### [练习说明]
根据下面介绍 Goosefs 监控指标的文字,按统计维度划分,监控指标分为哪四类?

监控指标概述
Goosefs 监控指标记录了客户端、集群、Master 节点、 Worker 节点、进程的运行状态。
1. 按照统计维度,监控指标可以分成以下四大类:
Gauge:记录一个事件的瞬时数值,该数值可增可减,一般用来反映系统运行状态。
Meter:统计事件频率,即固定时间周期内事件的发生次数,如每分钟、每5分钟,每15分钟内的请求数。
Counter:统计事件发生的总次数,与 Gauge 不同的点在于该数值只增不减,一般用来记录访问请求次数等数据。
Timer:统计事件的频率和分布情况,该指标可以认为 Histogram 指标和 Meter 指标的结合,Histogram 指标用于统计耗时分布,Meter 指标用于统计 QPS;如果需要同时统计频率和耗时的时候可以使用该指标。
注意
2. 按照数据采集来源,监控指标可以分为以下两大类:
集群状态指标:集群状态指标包括了 Cluster、Master 和 Worker 维度的监控数据,这些监控指标可以反应整个集群及集群下的每个节点的运行状态。这类指标的记录格式如下:
Master.[metricName].[tag1].[tag2]...[Worker_ip].[metricName].[tag1].[tag2]...

### [记录信息]
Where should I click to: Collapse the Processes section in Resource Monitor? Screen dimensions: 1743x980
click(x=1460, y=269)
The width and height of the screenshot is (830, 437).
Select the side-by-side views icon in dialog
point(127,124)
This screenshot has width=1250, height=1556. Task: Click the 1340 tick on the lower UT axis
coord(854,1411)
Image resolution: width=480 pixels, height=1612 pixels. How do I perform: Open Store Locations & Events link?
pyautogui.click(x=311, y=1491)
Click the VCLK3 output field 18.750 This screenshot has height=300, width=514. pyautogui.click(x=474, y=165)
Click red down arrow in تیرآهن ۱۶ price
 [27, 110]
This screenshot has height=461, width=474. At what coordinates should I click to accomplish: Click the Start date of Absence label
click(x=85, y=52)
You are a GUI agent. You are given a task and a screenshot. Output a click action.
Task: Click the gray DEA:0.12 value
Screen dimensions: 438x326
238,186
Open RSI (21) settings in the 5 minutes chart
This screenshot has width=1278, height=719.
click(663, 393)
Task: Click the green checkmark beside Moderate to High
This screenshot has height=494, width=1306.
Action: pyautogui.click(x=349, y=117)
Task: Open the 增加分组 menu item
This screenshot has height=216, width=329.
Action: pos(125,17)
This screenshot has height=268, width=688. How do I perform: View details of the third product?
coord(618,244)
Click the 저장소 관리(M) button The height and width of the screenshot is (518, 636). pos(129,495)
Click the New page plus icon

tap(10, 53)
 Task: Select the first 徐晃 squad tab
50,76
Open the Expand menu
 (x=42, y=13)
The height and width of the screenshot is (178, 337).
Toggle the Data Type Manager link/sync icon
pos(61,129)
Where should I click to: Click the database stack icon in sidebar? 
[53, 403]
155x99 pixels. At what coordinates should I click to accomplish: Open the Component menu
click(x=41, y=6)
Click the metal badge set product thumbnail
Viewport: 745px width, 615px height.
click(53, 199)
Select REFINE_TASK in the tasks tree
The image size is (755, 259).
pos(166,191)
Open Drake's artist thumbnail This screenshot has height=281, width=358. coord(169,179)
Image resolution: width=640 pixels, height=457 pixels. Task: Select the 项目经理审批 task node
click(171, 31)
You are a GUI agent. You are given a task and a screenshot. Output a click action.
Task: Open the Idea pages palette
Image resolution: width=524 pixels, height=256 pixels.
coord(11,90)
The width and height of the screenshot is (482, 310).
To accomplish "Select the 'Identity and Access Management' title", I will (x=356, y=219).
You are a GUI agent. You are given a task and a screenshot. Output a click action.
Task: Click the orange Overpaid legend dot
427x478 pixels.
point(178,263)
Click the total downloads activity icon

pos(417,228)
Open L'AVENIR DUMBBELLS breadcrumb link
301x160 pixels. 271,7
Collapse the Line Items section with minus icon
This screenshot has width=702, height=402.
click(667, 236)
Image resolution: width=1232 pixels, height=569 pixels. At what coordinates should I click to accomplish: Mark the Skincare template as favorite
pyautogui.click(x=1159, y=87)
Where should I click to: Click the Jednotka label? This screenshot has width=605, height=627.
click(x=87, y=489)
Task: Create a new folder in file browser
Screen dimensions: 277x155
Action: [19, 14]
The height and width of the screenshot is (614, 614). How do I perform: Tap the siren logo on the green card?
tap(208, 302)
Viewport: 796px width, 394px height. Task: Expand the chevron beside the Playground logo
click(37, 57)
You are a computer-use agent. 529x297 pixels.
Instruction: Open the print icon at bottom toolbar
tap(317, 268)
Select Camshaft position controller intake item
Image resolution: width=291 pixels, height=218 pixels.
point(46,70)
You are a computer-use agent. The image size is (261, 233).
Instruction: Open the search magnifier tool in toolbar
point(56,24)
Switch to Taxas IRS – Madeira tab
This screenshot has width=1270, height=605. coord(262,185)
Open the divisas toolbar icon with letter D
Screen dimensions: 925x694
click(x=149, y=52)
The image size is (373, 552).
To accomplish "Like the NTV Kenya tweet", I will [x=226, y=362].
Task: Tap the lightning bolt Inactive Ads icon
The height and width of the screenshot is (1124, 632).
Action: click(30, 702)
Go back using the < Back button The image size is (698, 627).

### [练习解答]
Gauge、Meter、Counter 和 Timer。